In the wake of major attacks, ransomware groups Avaddon, DarkSide and REvil went dark. Now Dan Gooding reports that they may be re-branding themselves in Haron and BlackMatter are the latest groups to crash the ransomware party:

"Both groups say they are aiming for big-game targets, meaning corporations or other large businesses with the pockets to pay ransoms in the millions of dollars.
...
As S2W Lab pointed out, the layout, organization, and appearance of [Haron's] site are almost identical to those for Avaddon, the ransomware group that went dark in June after sending a master decryption key to BleepingComputer that victims could use to recover their data.
...
Recorded Future, The Record, and security firm Flashpoint, which also covered the emergence of BlackMatter, have questioned if the group has connections to either DarkSide or REvil."

David. said...

Just a reminder that the ransomware threat has been being ignored for a long time. Nearly five years ago I wrote Asymmetric Warfare. The first comment was:

"Ransomware is another example. SF Muni has been unable to collect fares for days because their systems fell victim to ransomware. The costs to mount this attack are insignificant in comparison to the costs imposed on the victim. Quinn Norton reports:

'The pre­dic­tions for this year from some analy­sis is that we’ll hit seventy-five bil­lion in ran­somware alone by the end of the year. Some esti­mates say that the loss glob­al­ly could be well over a tril­lion this year, but it’s hard to say what a real num­ber is.'"

David. said...

Catalin Cimpanu reports that Accenture downplays ransomware attack as LockBit gang leaks corporate data:

"Fortune 500 company Accenture has fell victim to a ransomware attack but said today the incident did not impact its operations and has already restored affected systems from backups.

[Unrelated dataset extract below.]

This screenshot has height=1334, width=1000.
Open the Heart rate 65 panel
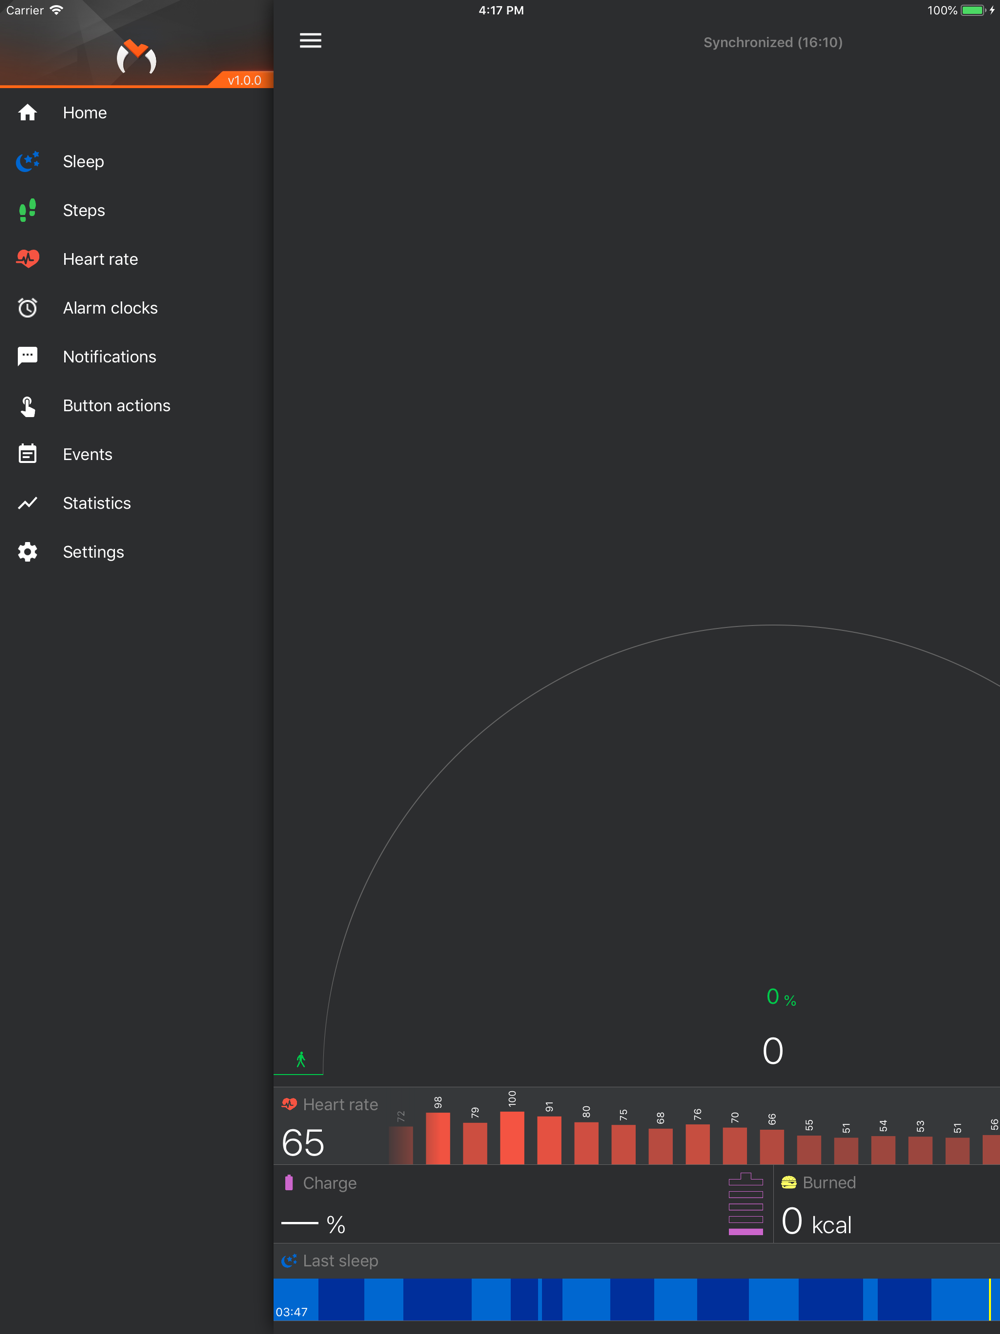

News of the attack became public earlier this morning when the company’s name was listed on the dark web blog of the LockBit ransomware cartel.

The LockBit gang claimed it gained access to the company’s network and was preparing to leak files stolen from Accenture’s servers at 17:30:00 GMT.
...
Just before this article was published, the countdown timer on the LockBit gang’s leak site also reached zero. Following this event, the LockBit gang leaked Accenture’s files, which, following a cursory review, appeared to include brochures for Accenture products, employee training courses, and various marketing materials. No sensitive information appeared to be included in the leaked files."